Filter the entries for lines with the word "button".
------------------------
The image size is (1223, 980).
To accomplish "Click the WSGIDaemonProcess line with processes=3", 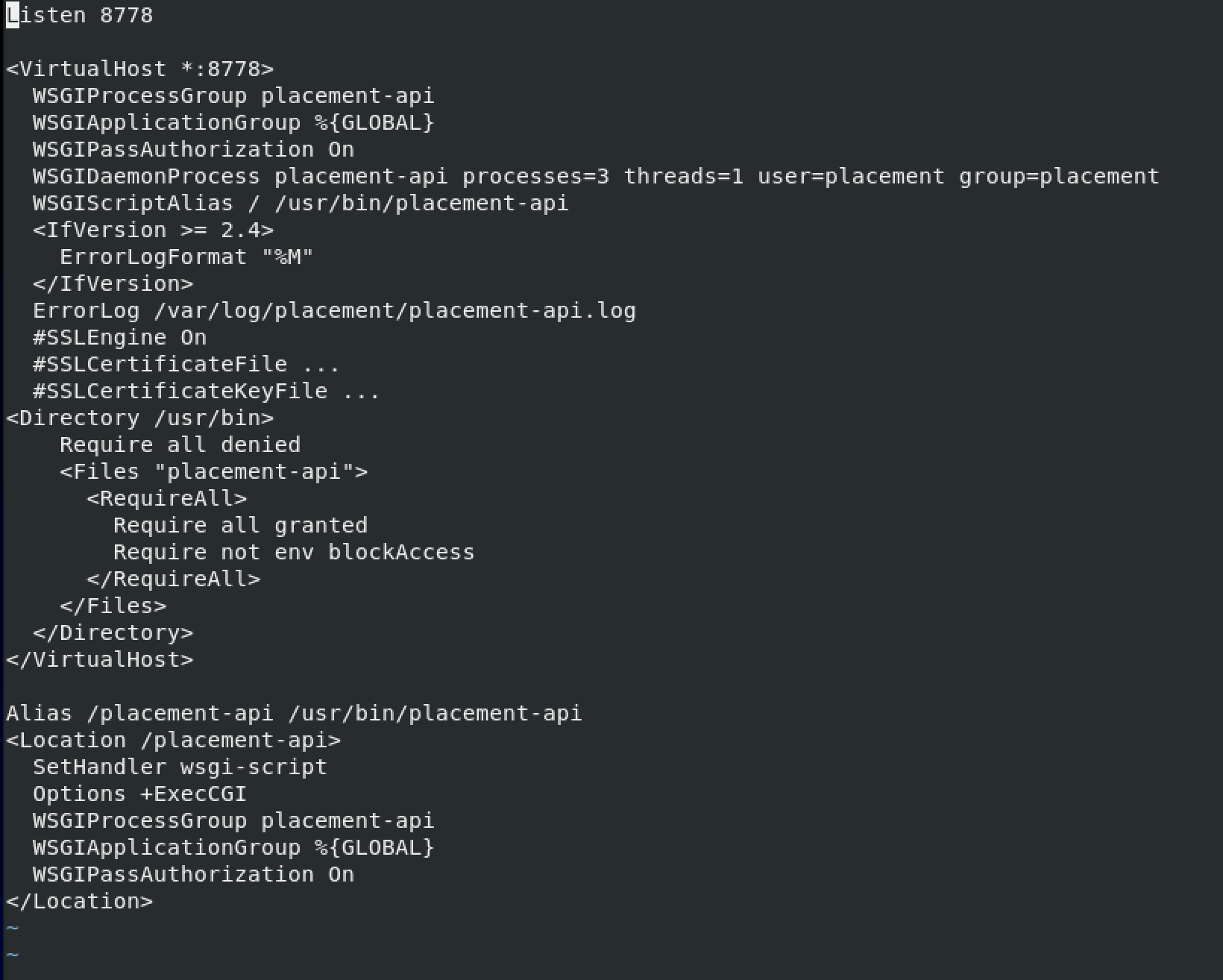I will [x=596, y=176].
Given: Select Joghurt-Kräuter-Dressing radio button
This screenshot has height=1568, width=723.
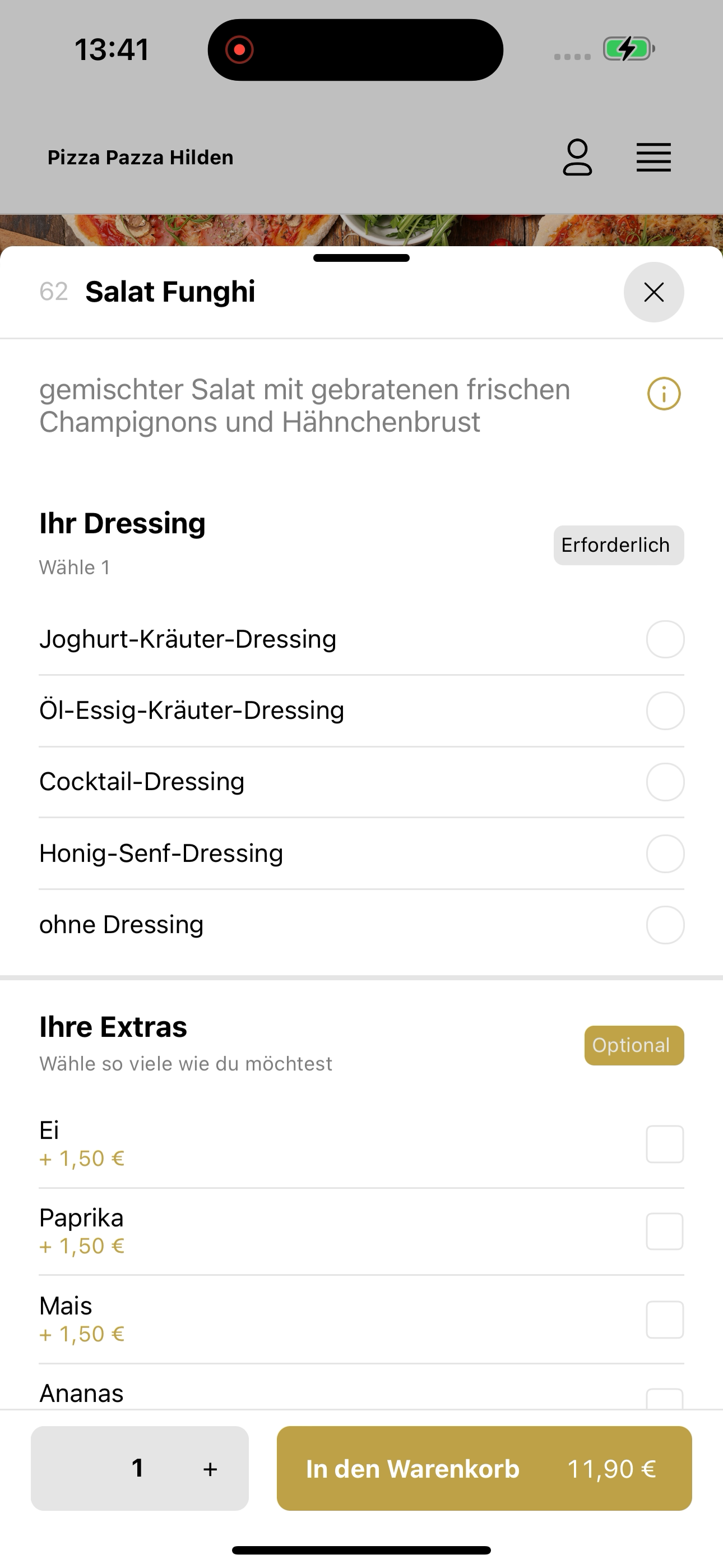Looking at the screenshot, I should coord(665,639).
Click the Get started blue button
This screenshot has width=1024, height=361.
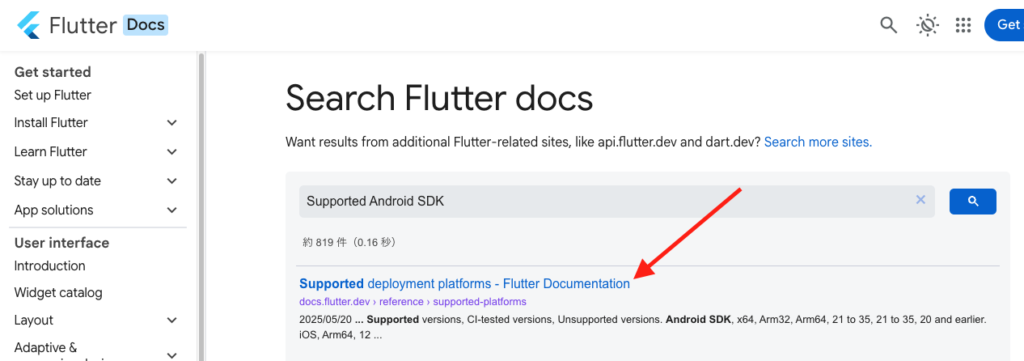pyautogui.click(x=1004, y=25)
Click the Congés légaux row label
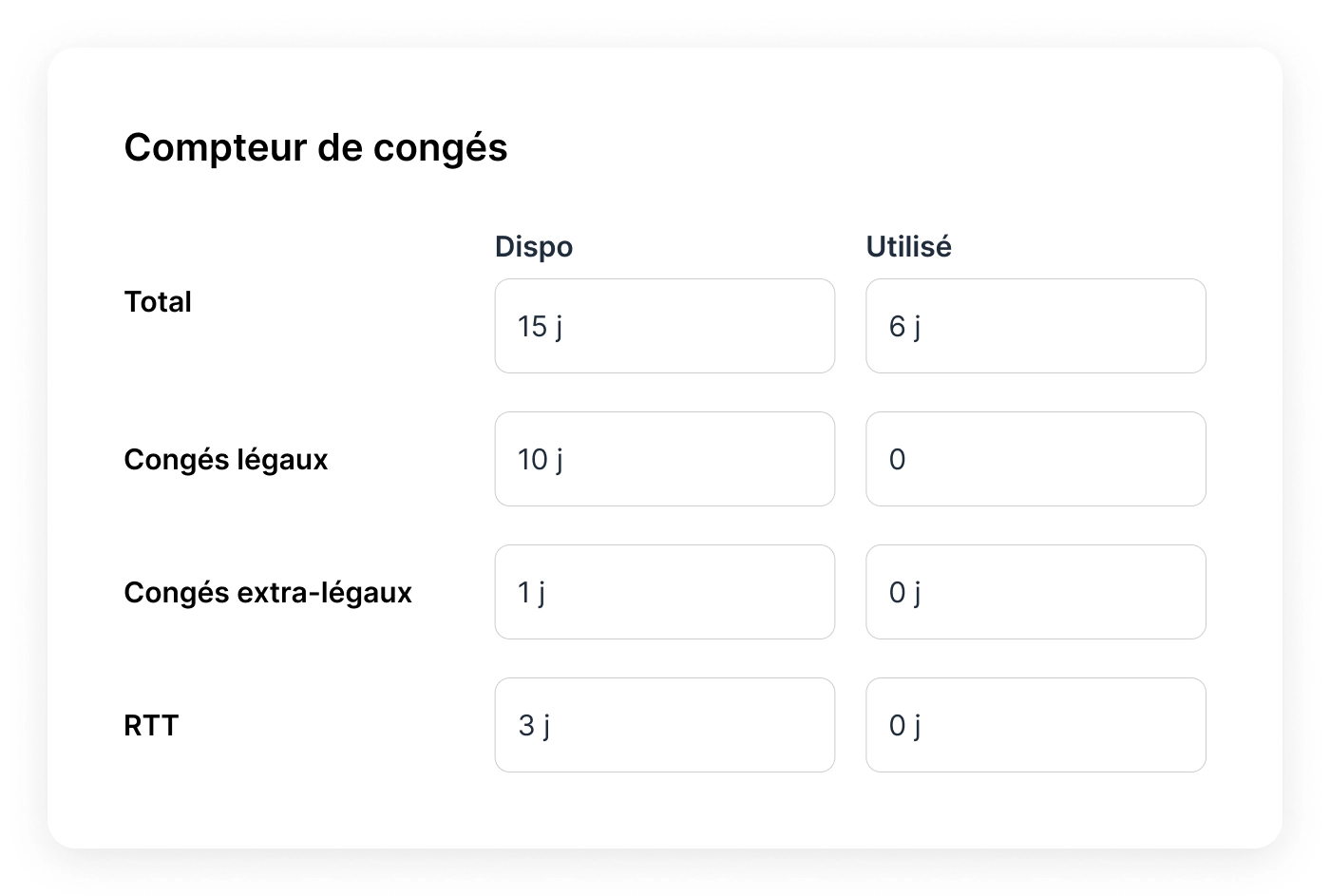 pos(225,459)
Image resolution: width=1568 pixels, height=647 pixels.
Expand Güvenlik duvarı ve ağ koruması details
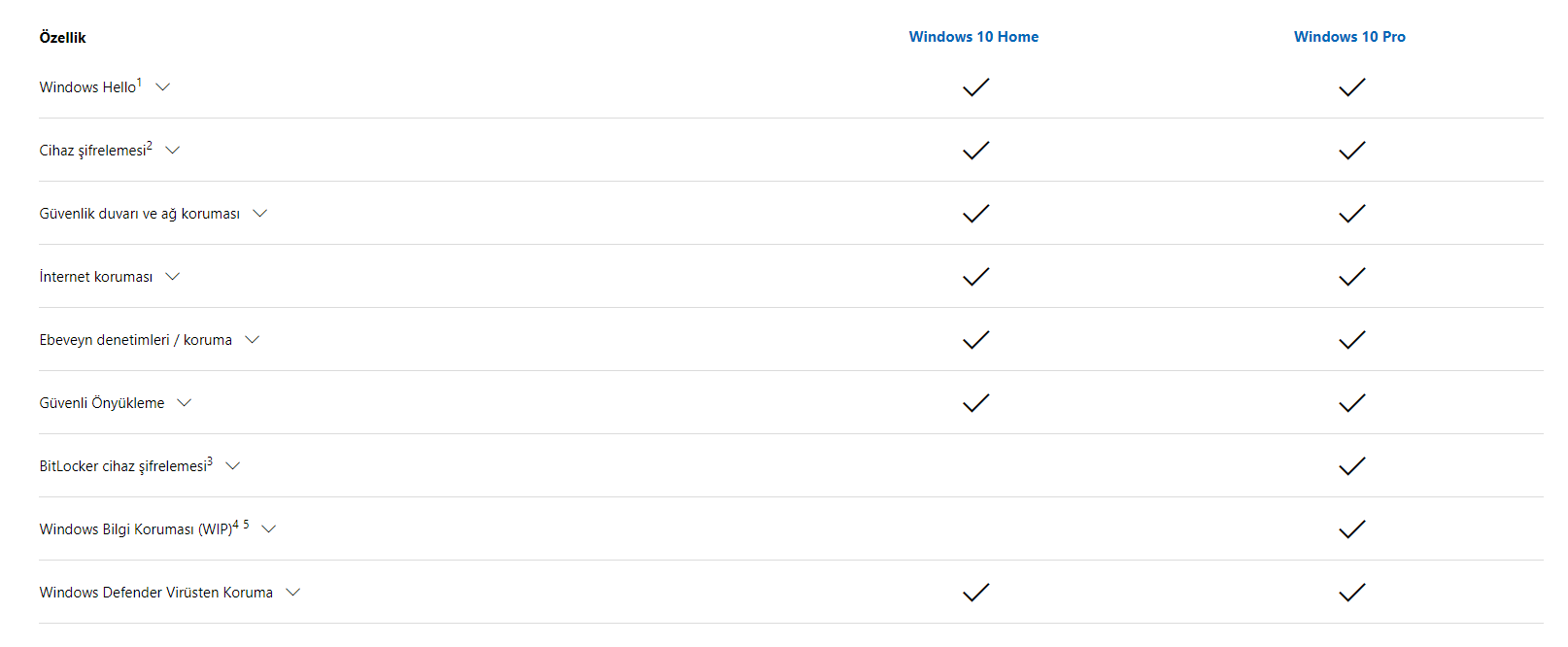[259, 214]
------------------------
## OUTPUT BELOW
Given: Select Joghurt-Kräuter-Dressing radio button
Click the Get started blue button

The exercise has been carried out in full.